Words ending with '-ие' such
создвездие and so on quite often have alternative form ending with
-ье, like in
-ье form is either poetic, obsolete and/or used in colloquial speech.
The answer provided is strictly speaking wrong. Let's refer to the link provided:
перекре́стье ср. разг. Место пересечения чего-л. То, что имеет форму креста.

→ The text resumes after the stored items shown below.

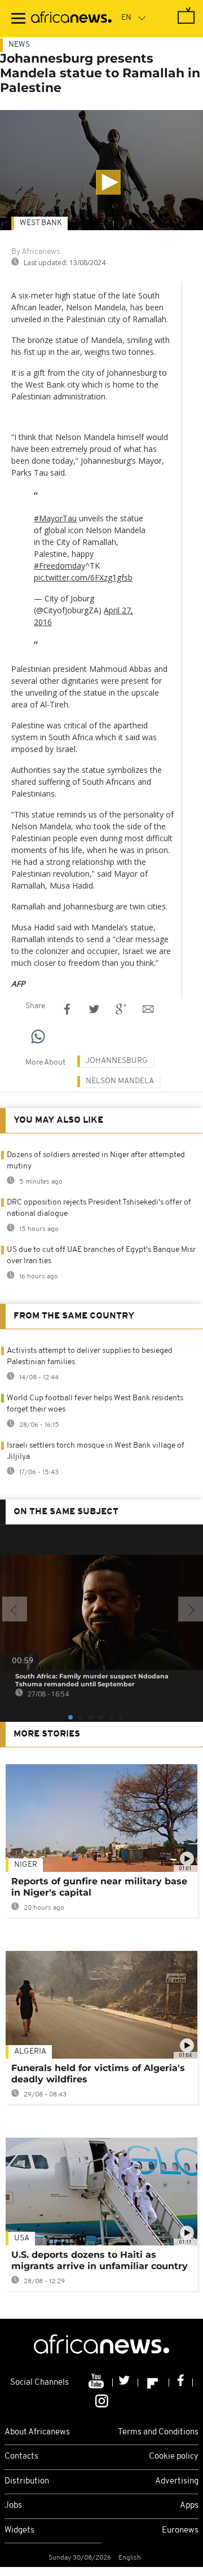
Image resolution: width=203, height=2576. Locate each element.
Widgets (19, 2530)
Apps (189, 2506)
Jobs (13, 2506)
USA (21, 2238)
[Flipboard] (153, 2382)
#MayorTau (55, 518)
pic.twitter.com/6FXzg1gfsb (83, 577)
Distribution (27, 2481)
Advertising (176, 2481)
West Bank (41, 223)
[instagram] (101, 2400)
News (19, 45)
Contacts (21, 2456)
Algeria (30, 2051)
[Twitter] (125, 2382)
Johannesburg (117, 1061)
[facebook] (181, 2382)
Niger (25, 1865)
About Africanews (37, 2432)
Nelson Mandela (120, 1081)
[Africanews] (71, 18)
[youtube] (97, 2382)
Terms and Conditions (158, 2432)
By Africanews (35, 252)
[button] (108, 182)
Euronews (180, 2530)
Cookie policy (173, 2456)
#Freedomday (59, 565)
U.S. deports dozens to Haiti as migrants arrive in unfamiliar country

So, this is just a colloquial form.
The other thing is that for some words there's indeed a tendency to designate different things - like
воскресенье for Sunday and
воскресение for the Resurrection.
May be we are facing the same kind of process with
перекрестие but I'd rather say they these words are interchangeable but
перекрестие is preferable.
They have exactly the same meaning. In written Russian, nouns ending in '-вие', '-тие' or '-лие' are often changed to use '-ье' instead for a poetic, sublime, or 'old-fashioned' effect: призванье, долголетье, страданье, тренье, понятье, бесправье. - however, you won't encounter those in nowadays speech very often.
A reverse substitution can sometimes be observed in some nouns ending in '-ье': похмелие, веселие, бездорожие, although one will typically find such usage only in pre-20th-century written sources or in texts mimicking those.